Ketentuan: Ketik ulang bagian bacaan tentang agama dan Pancasila, mulai dari "2.      Negara RI" terus sampai "di non aktifkan.".

Bacaan:

2.      Negara RI wajib menjalankan syari’at Islam bagi orang Islam, hukum Nasrani, dan hukum Hindu-Bali bagi orang Bali, sekedar menjalankan hukum tersebut memerlukan kekuasaan negara.
3.      Syari’at yang tidak memerlukan bantuan kekuasaan Negara untuk menjalankannya dan karena itu dapat sendiri dijalankan oleh setiap pemeluk agama yang bersangkutan, menjadi kewajiban pribadi terhadap Allah bagi setiap orang itu, yang dijalankannya sendiri menurut agamanya masing-masing.
4.      Jika karena salah tafsir atau oleh karena dalam kitab-kitab agama, mungkin secara menyelip dijumpai sesuatu peraturan yang bertentangan dengan sila-sila ketiga, keempat dan kelima dalam Pancasila, maka peraturan agama yang sedemikian itu, setelah diperembukkan dengan pemuka-pemuka agama yang bersangkutan wajib di non aktifkan.
5.      Hubungan sesuatu agama dengan sila kedua Pancasila dibiarkan kepada norma-norma agama itu sendiri atau kepada kebijaksanaan pemeluk-pemeluk agama itu. Maksudnya: sesuatu norma dalam sila kedua itu yang bertentangan dengan norma sesuatu agama atau dengan paham umum pemeluk-pemeluknya berdasarkan corak agamanya, tidak berlaku bagi mereka.
6.      Rakyat Indonesia yang belum termasuk ke dalam ”agama-agama yang empat” yang dimaksudkan tadi, yaitu rakyat yang masih memuja roh nenek moyang dan makhluk rendah seperti binatang dan pohon-pohon dan ciptaan khayal seperti mambang dan peri, ditundukkan kepada sila-sila ke-2, ke-3, ke-4 dan ke-5 dalam menjalankan kebudayaan yang normatif yang ditimbulkan oleh pergaulan hidup mereka yang lazimnya disebut adat mereka (hukuum adat, kesusilaan kemasyarakatan dan kesenian yang tradisional), yaitu dalam menunggu berhasilnya usaha-usaha peningkatan hidup kerohanian mereka ke taraf hidup keagamaan yang ber-Ketuhanan Yang Maha Esa.

Cuplikan data:

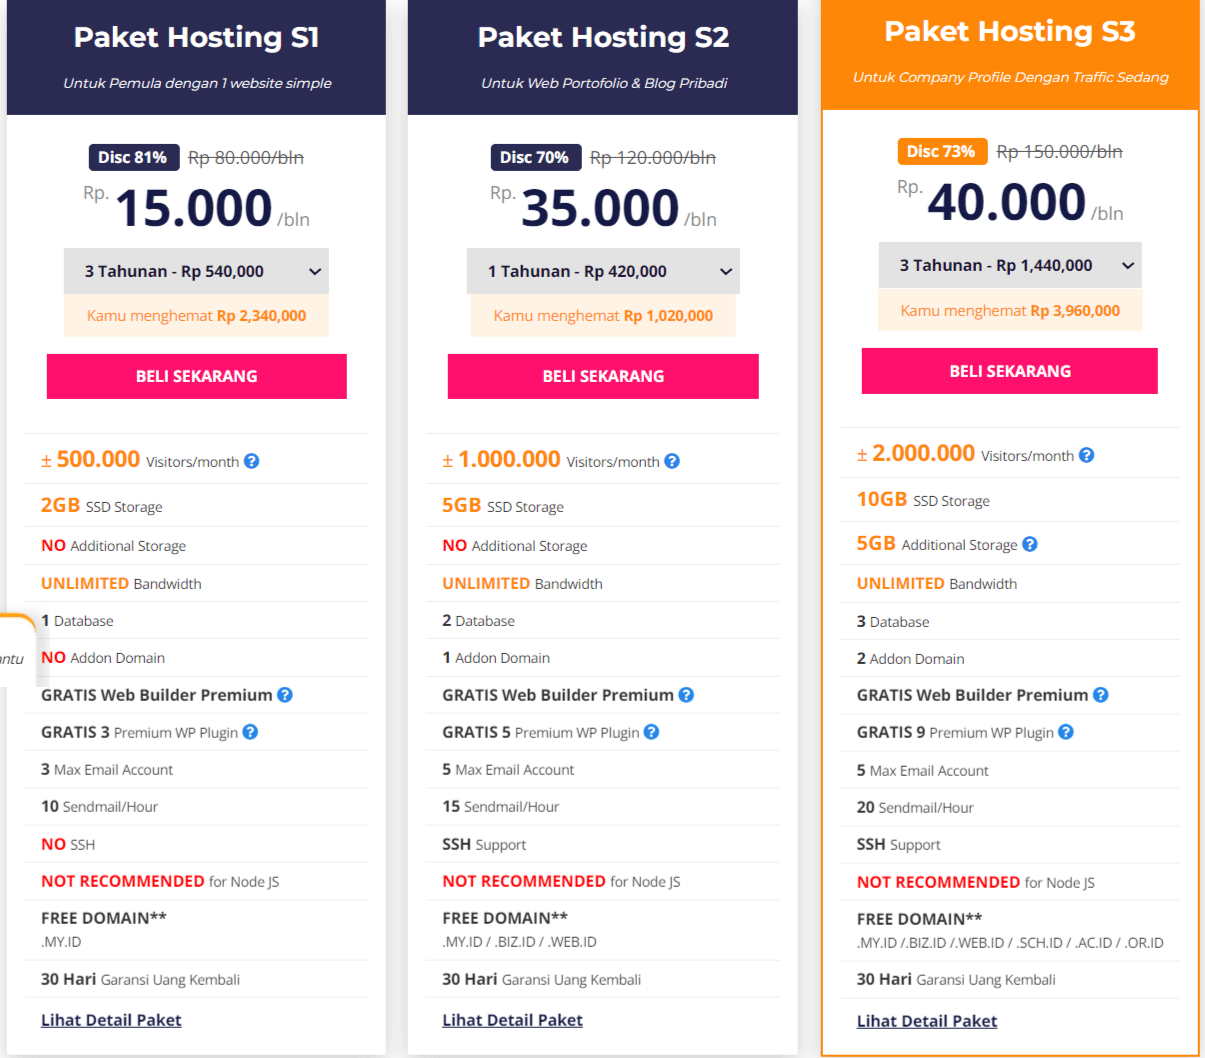The image size is (1205, 1058).
Task: Click help icon next to GRATIS 9 Premium WP Plugin
Action: click(x=1066, y=732)
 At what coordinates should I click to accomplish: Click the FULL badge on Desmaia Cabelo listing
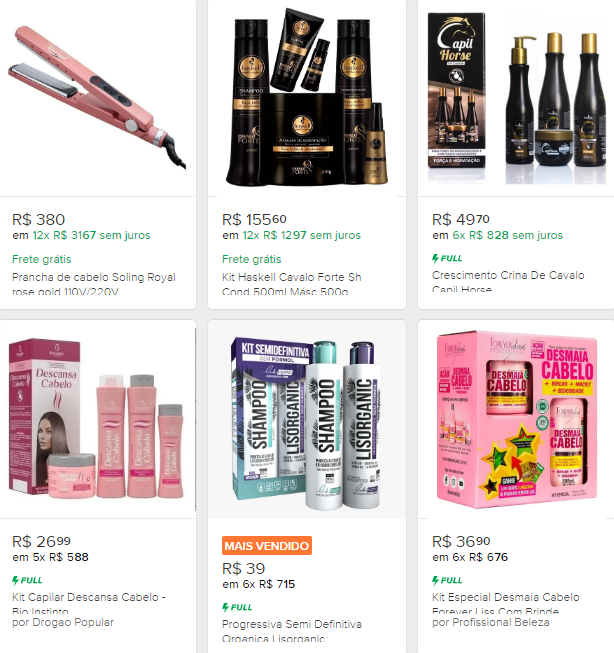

Hasilnya:
2.      Negara RI wajib menjalankan syari’at Islam bagi orang Islam, hukum Nasrani, dan hukum Hindu-Bali bagi orang Bali, sekedar menjalankan hukum tersebut memerlukan kekuasaan negara.
3.      Syari’at yang tidak memerlukan bantuan kekuasaan Negara untuk menjalankannya dan karena itu dapat sendiri dijalankan oleh setiap pemeluk agama yang bersangkutan, menjadi kewajiban pribadi terhadap Allah bagi setiap orang itu, yang dijalankannya sendiri menurut agamanya masing-masing.
4.      Jika karena salah tafsir atau oleh karena dalam kitab-kitab agama, mungkin secara menyelip dijumpai sesuatu peraturan yang bertentangan dengan sila-sila ketiga, keempat dan kelima dalam Pancasila, maka peraturan agama yang sedemikian itu, setelah diperembukkan dengan pemuka-pemuka agama yang bersangkutan wajib di non aktifkan.